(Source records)
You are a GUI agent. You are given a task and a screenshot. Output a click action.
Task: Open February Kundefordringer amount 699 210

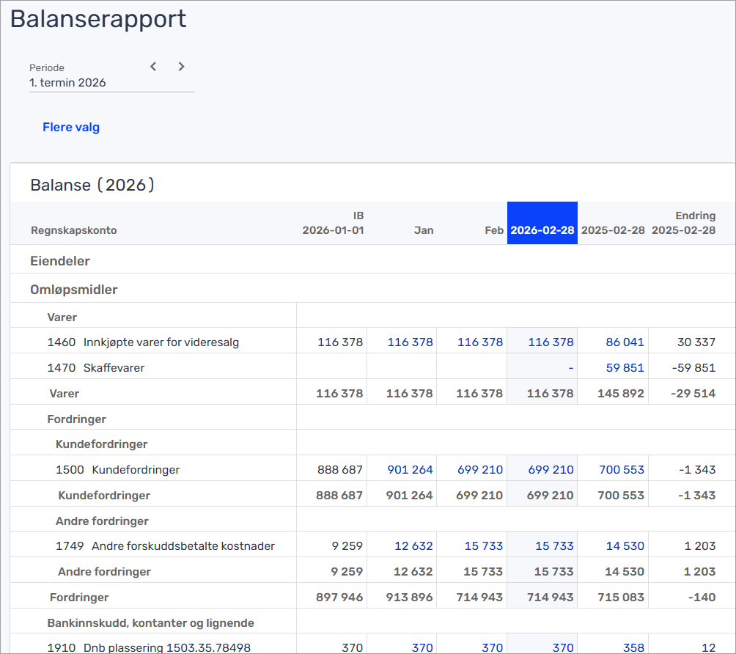pos(480,470)
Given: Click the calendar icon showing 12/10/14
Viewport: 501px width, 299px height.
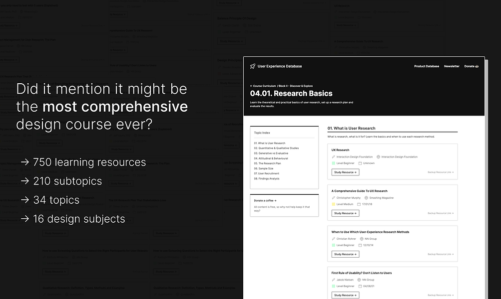Looking at the screenshot, I should point(361,245).
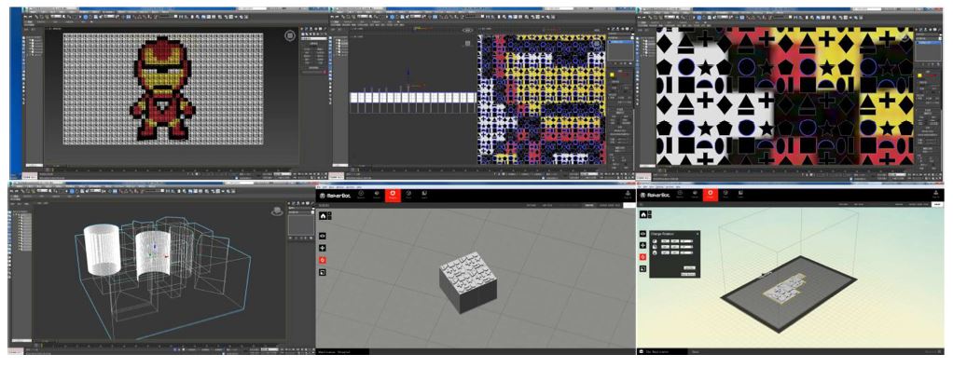Viewport: 953px width, 368px height.
Task: Select the plus Move tool near the gray cube
Action: [323, 248]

Your goal: Restate the data word for word without pictures.

Answer below:
You are a GUI agent. You are given a task and a screenshot. Output a click action.
Task: Open February Kundefordringer amount 699 210

pos(480,470)
Given: Click the calendar icon showing 12/10/14
Viewport: 501px width, 299px height.
Looking at the screenshot, I should point(361,245).
Viewport: 953px width, 368px height.
Task: Select the plus Move tool near the gray cube
Action: [323, 248]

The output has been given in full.